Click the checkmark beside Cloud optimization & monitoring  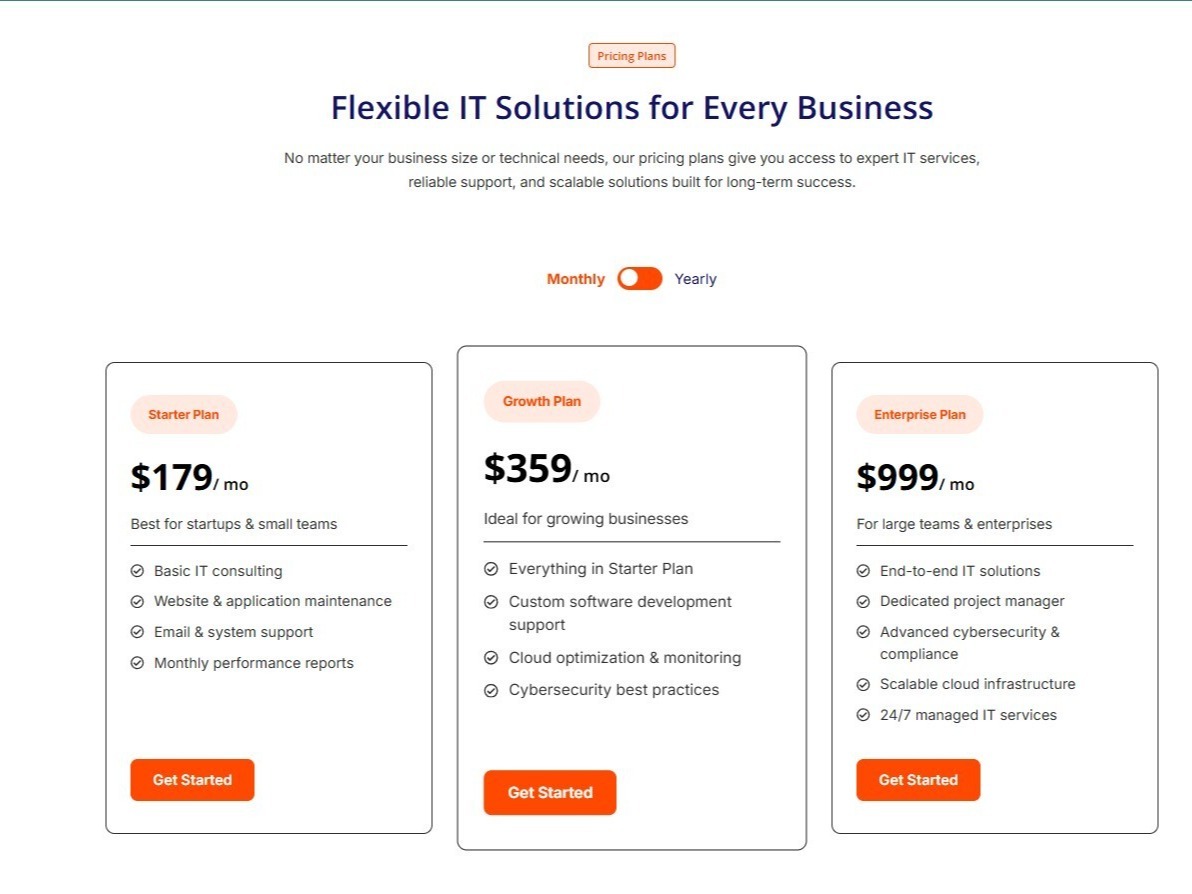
...
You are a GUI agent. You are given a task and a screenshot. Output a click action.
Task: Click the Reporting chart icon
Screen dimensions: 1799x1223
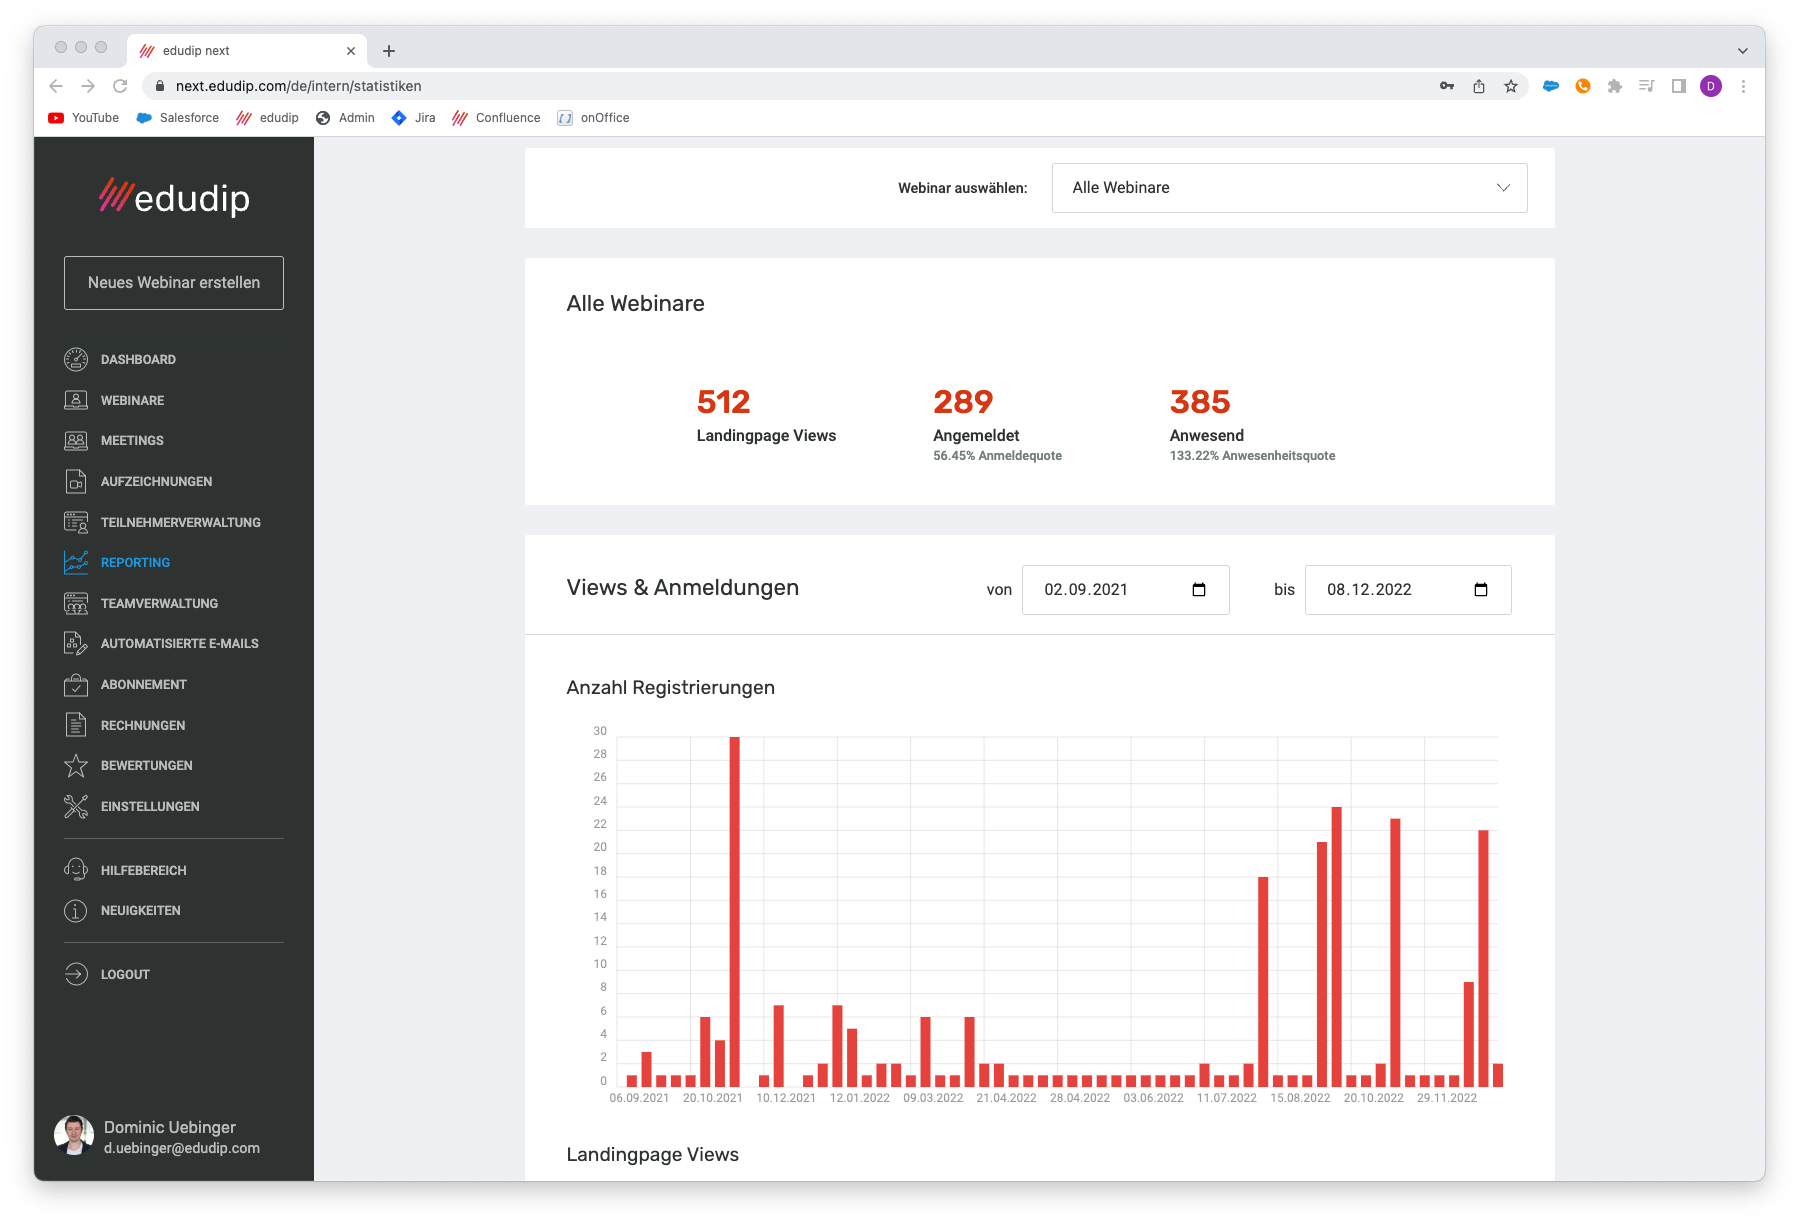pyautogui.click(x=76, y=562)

**GIVEN EXERCISE**
Rescale the records beginning at the line that has "You are a GUI" and stopping after the line that has "pyautogui.click(x=76, y=562)". Reproduce those lines with their requests, multiply only the click coordinates in the answers by 1.6 and round to whole numbers (halves up), and omit the pictures.

**OUTPUT OF THE EXERCISE**
You are a GUI agent. You are given a task and a screenshot. Output a click action.
Task: Click the Reporting chart icon
Screen dimensions: 1799x1223
pyautogui.click(x=122, y=899)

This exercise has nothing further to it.